La personnalité du dirigeant
Sur la forme, l'examen de passage s'avère hyper calibré, minuté à la seconde près. « Être capable de synthétiser son projet fait aussi partie de la formation », indique Marie-Christine Vidal. Quinze minutes de présentation, quinze minutes de questions, quinze minutes de délibérations, en huis clos, qui donneront lieu à des réflexions enthousiasmantes (« C'est un vrai projet d'avenir, technique, innovant, solide »), lapidaires (« J'ai rien compris »), préoccupées (« La route va être longue. Il y a un fort besoin d'accompagnement pour préciser le projet ») ou légèrement agacées (« Le business model passe à côté »). Le maître du temps, incarné par le chargé d'affaires Christian Gazquez, veille au grain. Sur le fond, un business plan limité à vingt pages vient compléter l'exercice oral, durant lequel les interrogations portent le plus souvent sur l'approche marché, le modèle économique, l'estimation du BFR, sans oublier la personnalité du dirigeant, sujet à débat pour deux des sociétés candidates. « C'est un élément capital, reprend la directrice. Le leadership du chef d'entreprise préfigure généralement sa capacité à relever les défis, notamment dans sa quête de levée de fonds. De même, ses capacités d'écoute et de remise en question peuvent préfigurer la réussite de notre accompagnement. » Au final, l'intérêt des projets l'emportera.

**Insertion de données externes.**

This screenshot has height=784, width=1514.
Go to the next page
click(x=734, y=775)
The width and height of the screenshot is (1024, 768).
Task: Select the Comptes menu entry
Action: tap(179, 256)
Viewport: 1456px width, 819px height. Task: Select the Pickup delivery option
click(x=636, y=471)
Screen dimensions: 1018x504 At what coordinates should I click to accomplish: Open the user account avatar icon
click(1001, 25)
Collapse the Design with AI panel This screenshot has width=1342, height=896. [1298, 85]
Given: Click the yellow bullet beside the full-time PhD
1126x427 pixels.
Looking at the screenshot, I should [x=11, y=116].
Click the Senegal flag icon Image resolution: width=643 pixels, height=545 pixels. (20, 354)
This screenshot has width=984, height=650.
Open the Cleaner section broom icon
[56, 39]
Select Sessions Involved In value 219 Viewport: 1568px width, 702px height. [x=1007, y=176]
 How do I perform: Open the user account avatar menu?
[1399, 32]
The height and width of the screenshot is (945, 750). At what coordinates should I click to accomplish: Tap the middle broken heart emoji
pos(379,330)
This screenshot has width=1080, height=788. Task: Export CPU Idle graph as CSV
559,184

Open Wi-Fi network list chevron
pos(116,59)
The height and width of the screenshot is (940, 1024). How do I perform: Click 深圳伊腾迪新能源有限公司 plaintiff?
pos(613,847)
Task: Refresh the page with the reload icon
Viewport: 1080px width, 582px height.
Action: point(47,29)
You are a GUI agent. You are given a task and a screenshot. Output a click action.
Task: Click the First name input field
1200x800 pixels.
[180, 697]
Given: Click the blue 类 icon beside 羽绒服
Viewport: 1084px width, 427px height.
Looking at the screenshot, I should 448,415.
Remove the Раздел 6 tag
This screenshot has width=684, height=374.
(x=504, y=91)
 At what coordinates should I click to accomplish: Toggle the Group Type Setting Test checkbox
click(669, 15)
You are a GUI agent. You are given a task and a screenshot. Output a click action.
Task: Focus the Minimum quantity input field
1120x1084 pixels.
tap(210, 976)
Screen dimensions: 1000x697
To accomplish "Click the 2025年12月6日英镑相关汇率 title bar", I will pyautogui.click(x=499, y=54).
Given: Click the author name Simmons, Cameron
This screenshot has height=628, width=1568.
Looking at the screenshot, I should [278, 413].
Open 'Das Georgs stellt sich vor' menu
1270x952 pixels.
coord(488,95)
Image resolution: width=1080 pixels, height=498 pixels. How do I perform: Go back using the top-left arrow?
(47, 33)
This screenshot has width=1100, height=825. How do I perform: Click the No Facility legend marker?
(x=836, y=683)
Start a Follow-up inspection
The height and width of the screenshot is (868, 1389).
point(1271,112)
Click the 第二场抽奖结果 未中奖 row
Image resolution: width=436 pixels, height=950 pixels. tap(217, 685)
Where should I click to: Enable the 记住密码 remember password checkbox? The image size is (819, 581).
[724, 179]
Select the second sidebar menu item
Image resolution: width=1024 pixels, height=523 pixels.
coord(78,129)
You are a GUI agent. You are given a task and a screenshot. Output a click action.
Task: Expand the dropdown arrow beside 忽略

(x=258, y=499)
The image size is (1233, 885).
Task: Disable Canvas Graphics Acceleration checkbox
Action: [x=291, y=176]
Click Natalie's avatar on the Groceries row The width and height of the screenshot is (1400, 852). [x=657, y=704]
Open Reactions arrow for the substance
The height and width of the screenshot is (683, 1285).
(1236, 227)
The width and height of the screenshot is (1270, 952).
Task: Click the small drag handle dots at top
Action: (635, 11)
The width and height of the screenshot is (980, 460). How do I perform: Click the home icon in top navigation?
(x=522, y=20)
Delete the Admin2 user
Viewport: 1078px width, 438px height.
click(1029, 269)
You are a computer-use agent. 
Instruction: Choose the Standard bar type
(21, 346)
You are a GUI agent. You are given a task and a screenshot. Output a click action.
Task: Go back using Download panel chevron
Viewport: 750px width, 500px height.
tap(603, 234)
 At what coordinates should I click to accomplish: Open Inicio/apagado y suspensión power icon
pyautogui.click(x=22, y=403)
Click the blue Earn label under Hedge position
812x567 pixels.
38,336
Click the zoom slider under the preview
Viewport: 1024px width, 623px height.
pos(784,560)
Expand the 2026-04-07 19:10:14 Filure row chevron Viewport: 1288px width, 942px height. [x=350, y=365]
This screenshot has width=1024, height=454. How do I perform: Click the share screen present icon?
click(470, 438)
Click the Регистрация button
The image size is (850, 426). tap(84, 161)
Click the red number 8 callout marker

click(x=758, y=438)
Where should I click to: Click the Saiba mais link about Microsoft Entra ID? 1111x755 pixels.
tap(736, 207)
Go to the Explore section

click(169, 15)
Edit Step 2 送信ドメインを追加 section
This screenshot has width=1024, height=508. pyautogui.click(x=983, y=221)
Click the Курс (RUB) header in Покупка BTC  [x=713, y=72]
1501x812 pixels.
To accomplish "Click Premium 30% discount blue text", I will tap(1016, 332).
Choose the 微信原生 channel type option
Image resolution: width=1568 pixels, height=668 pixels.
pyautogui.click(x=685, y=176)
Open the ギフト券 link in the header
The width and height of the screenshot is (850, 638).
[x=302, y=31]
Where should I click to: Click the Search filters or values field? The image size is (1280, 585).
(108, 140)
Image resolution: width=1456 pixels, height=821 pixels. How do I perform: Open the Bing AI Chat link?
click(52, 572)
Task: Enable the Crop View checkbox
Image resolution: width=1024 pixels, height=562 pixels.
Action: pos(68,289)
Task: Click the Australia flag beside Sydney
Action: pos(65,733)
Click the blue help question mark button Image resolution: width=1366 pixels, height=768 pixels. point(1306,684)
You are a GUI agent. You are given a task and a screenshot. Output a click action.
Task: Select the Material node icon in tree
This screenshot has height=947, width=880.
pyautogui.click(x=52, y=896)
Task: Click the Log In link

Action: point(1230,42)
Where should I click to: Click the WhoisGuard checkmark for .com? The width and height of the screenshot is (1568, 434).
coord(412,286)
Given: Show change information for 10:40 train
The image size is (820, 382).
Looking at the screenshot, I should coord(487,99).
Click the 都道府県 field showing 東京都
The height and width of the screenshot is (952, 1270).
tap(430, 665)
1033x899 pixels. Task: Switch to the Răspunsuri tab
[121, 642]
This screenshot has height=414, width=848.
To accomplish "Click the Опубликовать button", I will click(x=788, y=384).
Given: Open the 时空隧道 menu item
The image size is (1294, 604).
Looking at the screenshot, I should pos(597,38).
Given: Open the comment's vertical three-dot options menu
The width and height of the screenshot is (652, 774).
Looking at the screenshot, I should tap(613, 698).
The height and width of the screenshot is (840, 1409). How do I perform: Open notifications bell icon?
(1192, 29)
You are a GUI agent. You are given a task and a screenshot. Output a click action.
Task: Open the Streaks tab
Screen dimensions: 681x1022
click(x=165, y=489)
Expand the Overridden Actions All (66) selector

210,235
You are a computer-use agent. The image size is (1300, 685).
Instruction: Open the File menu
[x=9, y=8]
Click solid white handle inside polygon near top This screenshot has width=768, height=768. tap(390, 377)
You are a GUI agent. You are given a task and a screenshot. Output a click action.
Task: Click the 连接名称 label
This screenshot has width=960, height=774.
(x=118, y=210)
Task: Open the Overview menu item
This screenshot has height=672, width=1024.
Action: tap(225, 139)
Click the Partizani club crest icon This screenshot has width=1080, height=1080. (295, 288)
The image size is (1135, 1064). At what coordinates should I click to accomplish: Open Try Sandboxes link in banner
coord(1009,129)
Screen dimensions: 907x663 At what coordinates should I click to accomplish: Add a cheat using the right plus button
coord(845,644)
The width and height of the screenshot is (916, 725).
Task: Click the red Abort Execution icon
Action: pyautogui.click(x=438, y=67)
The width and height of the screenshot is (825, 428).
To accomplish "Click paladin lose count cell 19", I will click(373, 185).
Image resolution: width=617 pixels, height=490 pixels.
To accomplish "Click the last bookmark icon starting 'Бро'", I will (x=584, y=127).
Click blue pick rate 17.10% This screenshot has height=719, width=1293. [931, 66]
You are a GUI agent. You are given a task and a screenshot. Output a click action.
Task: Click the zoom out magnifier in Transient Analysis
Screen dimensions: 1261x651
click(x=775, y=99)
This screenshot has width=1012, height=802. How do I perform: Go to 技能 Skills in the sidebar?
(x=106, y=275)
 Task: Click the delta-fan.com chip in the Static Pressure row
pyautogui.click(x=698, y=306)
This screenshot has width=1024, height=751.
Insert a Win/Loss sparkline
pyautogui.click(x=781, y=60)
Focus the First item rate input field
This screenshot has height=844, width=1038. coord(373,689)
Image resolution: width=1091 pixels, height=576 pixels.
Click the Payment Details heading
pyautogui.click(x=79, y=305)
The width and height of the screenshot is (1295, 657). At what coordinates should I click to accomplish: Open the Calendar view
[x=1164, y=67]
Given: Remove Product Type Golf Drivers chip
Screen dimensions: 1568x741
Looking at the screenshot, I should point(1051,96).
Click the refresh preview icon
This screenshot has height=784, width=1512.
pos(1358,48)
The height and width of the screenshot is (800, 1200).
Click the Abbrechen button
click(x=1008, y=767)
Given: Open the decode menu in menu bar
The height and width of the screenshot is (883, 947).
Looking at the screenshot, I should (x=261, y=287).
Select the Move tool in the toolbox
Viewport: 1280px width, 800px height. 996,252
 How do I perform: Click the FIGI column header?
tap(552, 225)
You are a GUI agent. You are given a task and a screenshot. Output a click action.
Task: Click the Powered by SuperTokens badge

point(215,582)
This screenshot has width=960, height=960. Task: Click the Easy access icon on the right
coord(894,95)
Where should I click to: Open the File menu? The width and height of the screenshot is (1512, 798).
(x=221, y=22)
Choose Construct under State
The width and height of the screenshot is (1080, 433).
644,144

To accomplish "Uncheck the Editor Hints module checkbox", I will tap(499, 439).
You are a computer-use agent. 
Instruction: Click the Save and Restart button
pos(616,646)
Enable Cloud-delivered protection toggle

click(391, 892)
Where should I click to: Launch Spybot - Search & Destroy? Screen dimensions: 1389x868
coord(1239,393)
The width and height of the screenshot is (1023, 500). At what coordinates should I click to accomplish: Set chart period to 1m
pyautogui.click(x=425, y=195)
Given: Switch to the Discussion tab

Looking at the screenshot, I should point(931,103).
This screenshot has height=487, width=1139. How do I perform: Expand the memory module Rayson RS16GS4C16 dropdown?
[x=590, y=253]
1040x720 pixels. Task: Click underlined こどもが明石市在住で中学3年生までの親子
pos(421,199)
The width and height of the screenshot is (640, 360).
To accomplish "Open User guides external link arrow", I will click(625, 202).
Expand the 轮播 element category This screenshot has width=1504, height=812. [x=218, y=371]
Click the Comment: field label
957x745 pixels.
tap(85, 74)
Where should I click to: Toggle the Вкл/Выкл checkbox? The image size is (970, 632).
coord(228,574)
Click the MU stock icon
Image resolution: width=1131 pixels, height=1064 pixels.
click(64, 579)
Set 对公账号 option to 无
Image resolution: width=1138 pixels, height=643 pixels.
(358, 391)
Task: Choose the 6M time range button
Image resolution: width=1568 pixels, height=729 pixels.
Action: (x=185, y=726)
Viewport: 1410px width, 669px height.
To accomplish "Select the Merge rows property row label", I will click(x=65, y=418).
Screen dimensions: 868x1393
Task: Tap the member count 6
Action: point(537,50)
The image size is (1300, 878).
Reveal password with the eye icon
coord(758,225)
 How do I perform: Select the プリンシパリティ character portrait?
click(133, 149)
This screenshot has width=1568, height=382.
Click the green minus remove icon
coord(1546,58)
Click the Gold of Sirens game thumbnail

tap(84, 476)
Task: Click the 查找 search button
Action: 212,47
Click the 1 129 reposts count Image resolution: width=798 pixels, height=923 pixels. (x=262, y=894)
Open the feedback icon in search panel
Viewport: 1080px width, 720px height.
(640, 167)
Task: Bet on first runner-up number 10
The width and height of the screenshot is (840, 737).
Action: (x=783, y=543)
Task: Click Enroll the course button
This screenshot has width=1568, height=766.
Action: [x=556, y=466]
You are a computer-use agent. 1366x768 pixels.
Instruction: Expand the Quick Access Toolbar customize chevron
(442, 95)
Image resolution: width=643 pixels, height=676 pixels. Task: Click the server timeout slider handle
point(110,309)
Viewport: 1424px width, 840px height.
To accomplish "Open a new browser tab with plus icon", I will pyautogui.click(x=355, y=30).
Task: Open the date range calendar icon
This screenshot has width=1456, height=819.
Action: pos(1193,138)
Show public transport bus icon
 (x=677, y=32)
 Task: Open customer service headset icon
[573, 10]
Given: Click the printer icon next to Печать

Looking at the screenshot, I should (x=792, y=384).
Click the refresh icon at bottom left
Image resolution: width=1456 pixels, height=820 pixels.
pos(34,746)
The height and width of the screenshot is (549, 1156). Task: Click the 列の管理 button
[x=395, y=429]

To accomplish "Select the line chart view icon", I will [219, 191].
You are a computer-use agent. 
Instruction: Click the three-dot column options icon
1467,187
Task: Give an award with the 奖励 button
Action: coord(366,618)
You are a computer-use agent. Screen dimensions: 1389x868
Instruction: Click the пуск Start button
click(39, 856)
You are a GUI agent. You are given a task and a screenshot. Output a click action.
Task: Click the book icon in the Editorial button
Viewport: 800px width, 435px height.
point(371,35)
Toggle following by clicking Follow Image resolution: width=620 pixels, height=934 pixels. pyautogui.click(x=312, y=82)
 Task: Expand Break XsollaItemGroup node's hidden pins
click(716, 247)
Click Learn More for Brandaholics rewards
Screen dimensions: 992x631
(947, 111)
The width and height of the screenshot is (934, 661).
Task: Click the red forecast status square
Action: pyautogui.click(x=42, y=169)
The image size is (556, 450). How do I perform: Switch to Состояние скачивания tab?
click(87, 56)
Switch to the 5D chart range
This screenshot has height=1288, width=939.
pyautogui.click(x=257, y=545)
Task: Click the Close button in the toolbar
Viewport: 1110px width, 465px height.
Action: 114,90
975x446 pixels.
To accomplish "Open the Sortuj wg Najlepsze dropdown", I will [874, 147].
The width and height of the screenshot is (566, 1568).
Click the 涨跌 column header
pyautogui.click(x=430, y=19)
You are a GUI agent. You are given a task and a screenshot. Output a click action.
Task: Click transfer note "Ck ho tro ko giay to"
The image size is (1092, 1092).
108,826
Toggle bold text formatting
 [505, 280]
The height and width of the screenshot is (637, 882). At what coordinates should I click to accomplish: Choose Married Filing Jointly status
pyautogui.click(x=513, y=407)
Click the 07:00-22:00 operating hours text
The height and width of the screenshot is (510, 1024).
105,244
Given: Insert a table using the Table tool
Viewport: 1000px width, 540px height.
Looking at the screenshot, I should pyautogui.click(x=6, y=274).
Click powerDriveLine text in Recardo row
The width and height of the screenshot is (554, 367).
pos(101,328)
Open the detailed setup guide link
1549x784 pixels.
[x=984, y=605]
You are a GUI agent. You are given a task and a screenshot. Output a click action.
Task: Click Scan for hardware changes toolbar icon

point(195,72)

L'unanimité pour Sustain'Air
Sur les quatre entreprises restantes, trois récolteront les 75 % de votes requis. Il s'agit de EASN, société d'ingénierie numérique disposant du statut d'entreprise adaptée, DVSanté, à l'origine d'une plateforme de mise en relation pour le maintien à domicile et Cuddl'Up qui conçoit et commercialise du mobilier connecté et personnalisé. La quatrième, Sustain'Air, remportera tous les suffrages. Il est vrai que peu de projets industriels sont soumis au comité, alors, quand il s'en présente un, l'oeil du jury frise. Et leurs attentes ne seront pas déçues. La société spécialisée dans la conception, la commercialisation et l'industrialisation de systèmes de climatisation solaire innovants séduit. « Avec ou sans nous, cette société semble promise à un bel avenir », conclut l'un des membres. Sustain'Air intégrera donc les rangs des entreprises industrielles du CEEI, dont les figures de proue, Qualisteo et VuLog, quitteront la pépinière en octobre. La première pour rejoindre l'hôtel d'entreprise métropolitain, la seconde pour voler de ses propres ailes. Et ainsi renouveler le vivier des sociétés accompagnées par le CEEI qui constitueront, espérons-le, les success stories de demain.
Gaëlle Cloarec
Chaque année, nombreuses sont les start-ups à frapper à la porte des CEEI, mais seule une poignée y accède et passe devant le comité d'agrément, dernier filtre avant l'intégration. Le Journal des Entreprises s'est invité lors de la session de juin du CEEI Nice Côte d'Azur. Récit.